A shameful thing happened at the national Assembly of Women
Religious (NAWR) of 1971. One religious sister and two laywomen put on a show.
They read the prayers of the Mass that are reserved to the priest up until the
Consecration. This demonstration was intended to highlight the “injustice” of
excluding women from the priesthood. Instead, it exposed the impious radicalism
of certain elements lobbying for the ordination of women. One of the organizers
of NAWR was quoted by Commonweal magazine as saying, "I hope
you are all as disturbed by this as I am." Indeed we are, but not for the
same reasons.

DATASET EXCERPTS →

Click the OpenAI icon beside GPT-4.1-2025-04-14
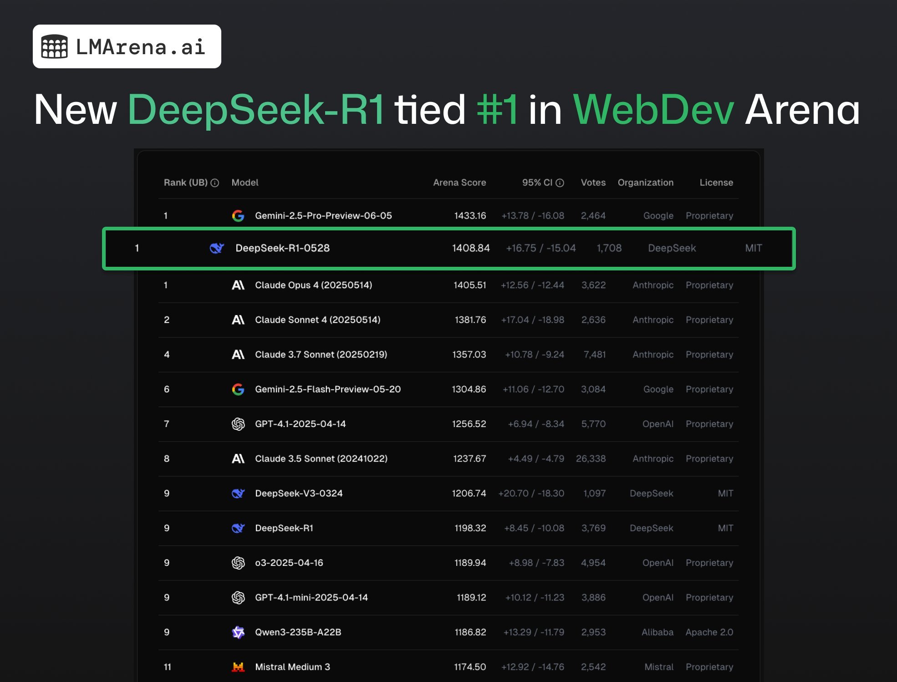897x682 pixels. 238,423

...

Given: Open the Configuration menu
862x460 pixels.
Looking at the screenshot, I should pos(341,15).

TASKS TO COMPLETE →
1. Rewrite the rows that begin at the line containing "Given: Open the Configuration menu" and stop after the line containing "Looking at the", with "Configuration menu" changed to "Settings menu" and nothing else altered. Return only those lines.
2. Write the next part of the piece on the 1971 demonstration at the National Assembly of Women Religious, picking up after its final sentence.

WRITTEN RESPONSES →
1.
Given: Open the Settings menu
862x460 pixels.
Looking at the screenshot, I should pos(341,15).

2.
This is just one
example among many of the abuses perpetrated by radical feminists in their
quest for the priesthood. The ordination of women has long been the fervent hope
of dissident elements of the Church. Given false hope by the reforms of Vatican
II, the feminists "re-open" the question of the ordination of women
every few years. I say "re-open" somewhat patronizingly because
Scripture, Tradition, and the Magisterium have all consistently and
definitively closed this question.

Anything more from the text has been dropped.